For the first time, an unmanned air vehicle (UAV) has delivered cargo from a base on shore to a US Navy (USN) ship at sea.

The USN said on 21 December the service’s Naval Air Warfare Center (NAWC) successfully employed multiple unmanned air systems (UAS) to transport cargo weighing less than 22.5kg (50lb) to a vessel underway. 


Source: Skyways

In 2021, Skyway’s V2.6 UAS delivered cargo from shore to the flight deck of the USS Gerald R Ford while the aircraft carrier was in port

The project is known as the Blue Water Logistics Maritime UAS.

Two aircraft were used in the demonstration.
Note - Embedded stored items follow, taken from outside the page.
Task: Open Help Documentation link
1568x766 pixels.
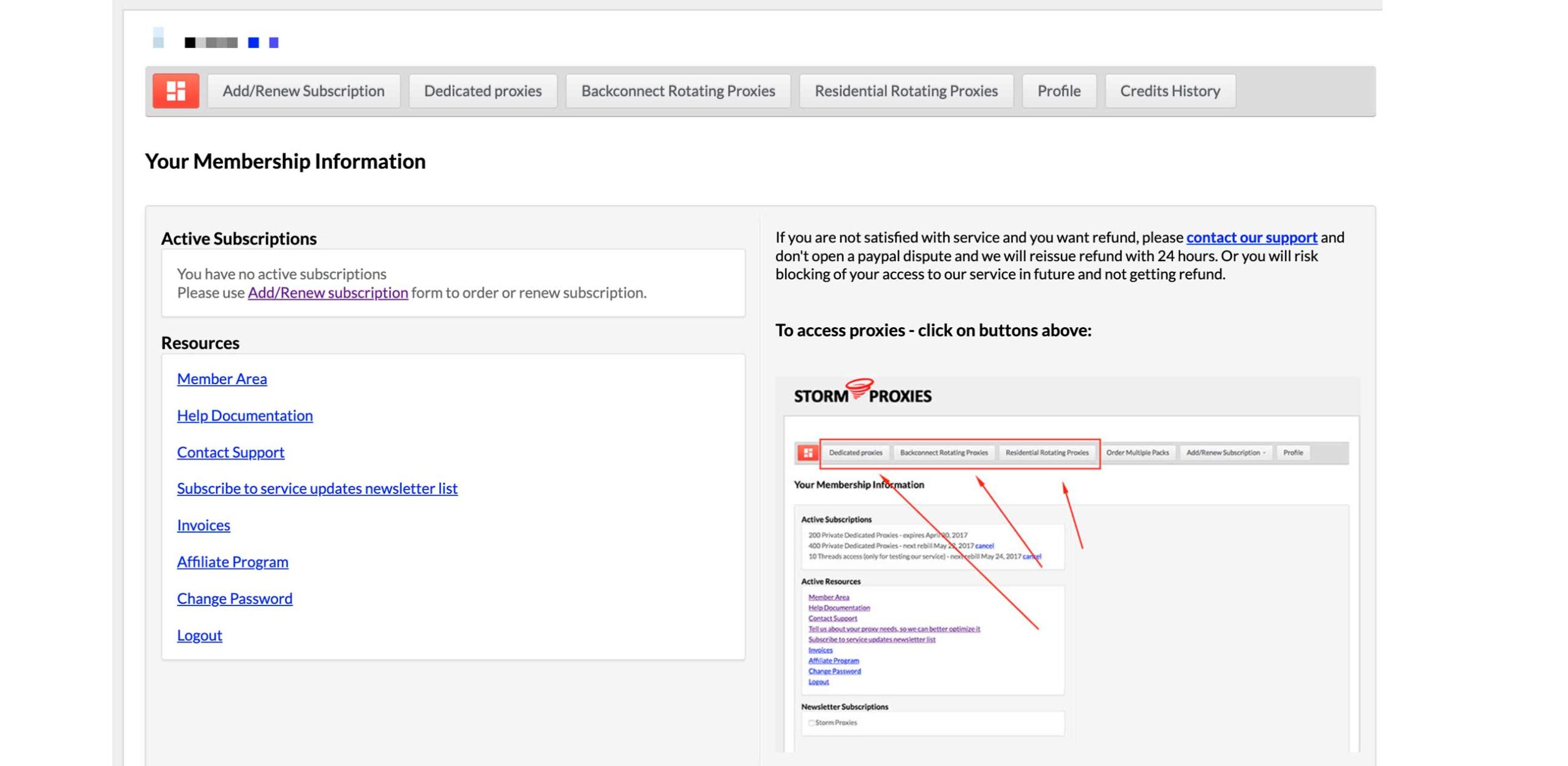Action: (244, 415)
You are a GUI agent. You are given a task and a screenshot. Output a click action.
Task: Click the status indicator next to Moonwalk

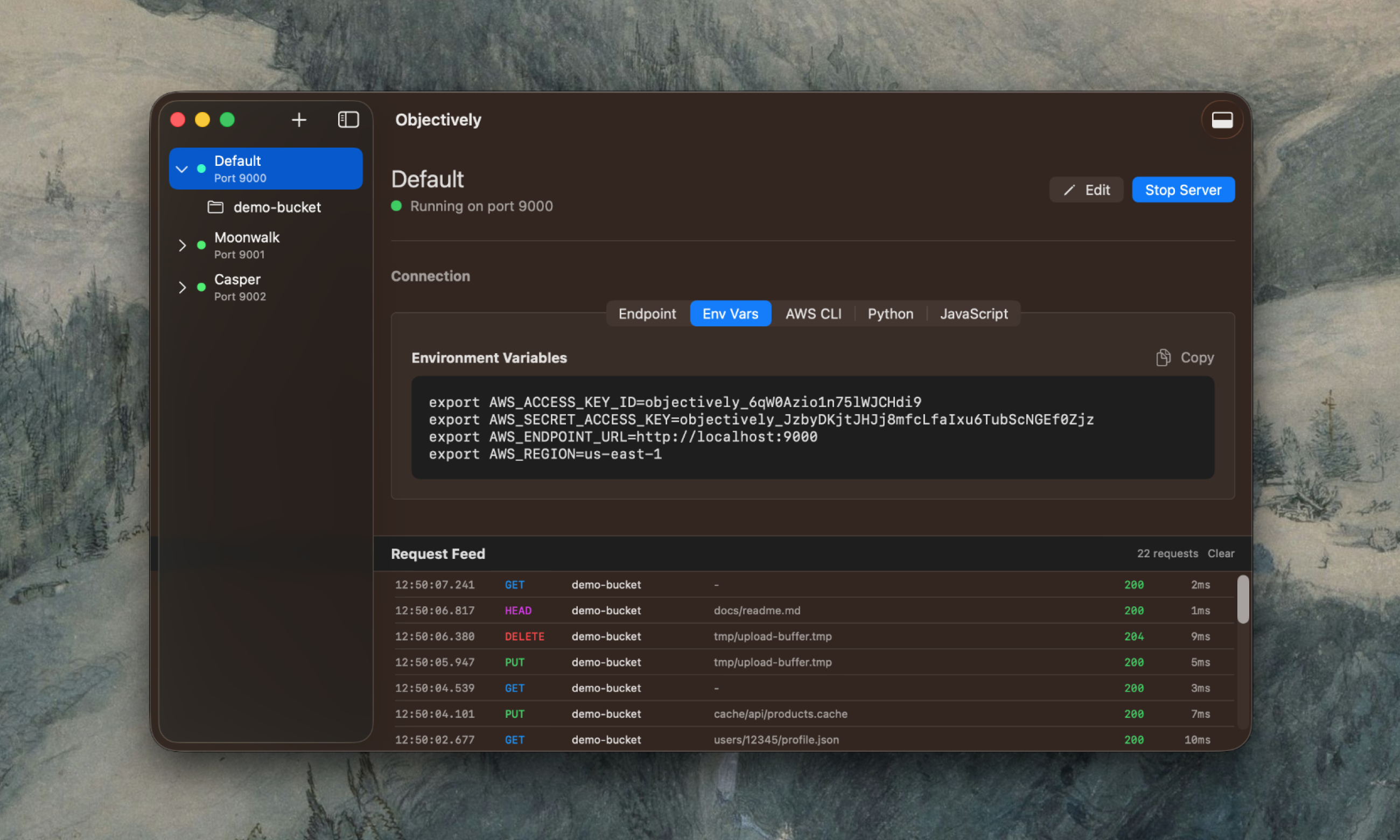click(201, 244)
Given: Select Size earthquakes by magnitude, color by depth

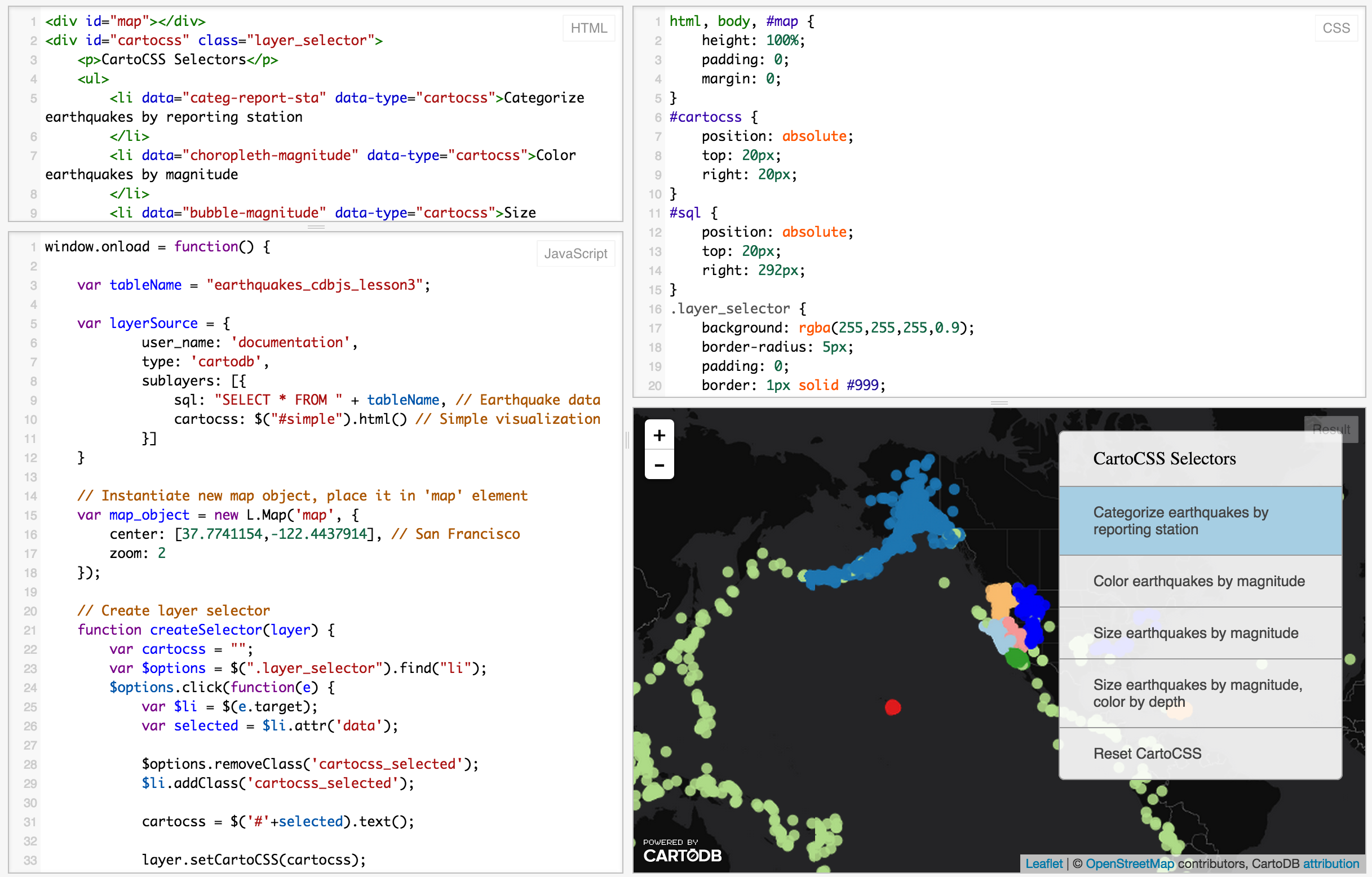Looking at the screenshot, I should [1198, 693].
One was the Skyways V2.6B – a hybrid-electric, vertical take-off and landing (VTOL) autonomous system powered by eight propellers.

The other craft was Martin UAV’s V-Bat 128 – another VTOL UAS that uses a proprietary ducted fan single propeller mounted underneath the type’s fuselage to take off in an upright orientation, before transitioning to horizontal flight.
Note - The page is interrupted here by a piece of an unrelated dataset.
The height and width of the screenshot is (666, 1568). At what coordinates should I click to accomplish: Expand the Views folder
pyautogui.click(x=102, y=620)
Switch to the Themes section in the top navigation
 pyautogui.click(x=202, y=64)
“The navy is currently identifying areas where unmanned logistics would be a critical enabler to operations at sea, and the Blue Water Maritime Logistics UAS is a great demonstration of this emerging requirement,” says US Marine Corps Colonel Victor Argobright, manager of the USN’s Small Tactical UAS programme.

While 22.5kg may seem insignificant when it comes to resupplying ships with hundreds or even thousands of crew members, the USN says 90% of its cargo shipments fall under that weight threshold.


Source: Martin UAV

The Martin UAV V-Bat 128. The US Navy is experimenting with small UAVs to deliver cargo to its ships at sea

Currently, missions to resupply at sea are flown by larger, crewed aircraft such as the Bell Boeing V-22 Osprey tiltrotor, Sikorsky SH-60 Seahawk helicopter or the Northrop Grumman C-2A Greyhound turboprop. The USN says transitioning to smaller, cheaper UAS platforms for its low-weight resupply missions will save money and increase efficiency.

“We are seeing an increase in manned and unmanned logistics,” Argobright notes.

During the recent demonstration, the Skyways and Martin UAVs completed long-range flights from ship-to-ship, ship-to-shore, and shore-to-ship situations, carrying a variety of objects to mimic critical supplies, the USN says.

Both systems successfully delivered cargo over 200nm (370km) onto a moving ship underway, and were able to operate without dedicated launch and recovery equipment.

For now, the idea of using UAS to deliver cargo at sea is still just an experimental concept for the USN.

“We are looking at continued long-term experimentation, how the fleet operates, and how we get the technology out to our sailors,” says Tony Schmidt, the NAWC’s experimentation office director.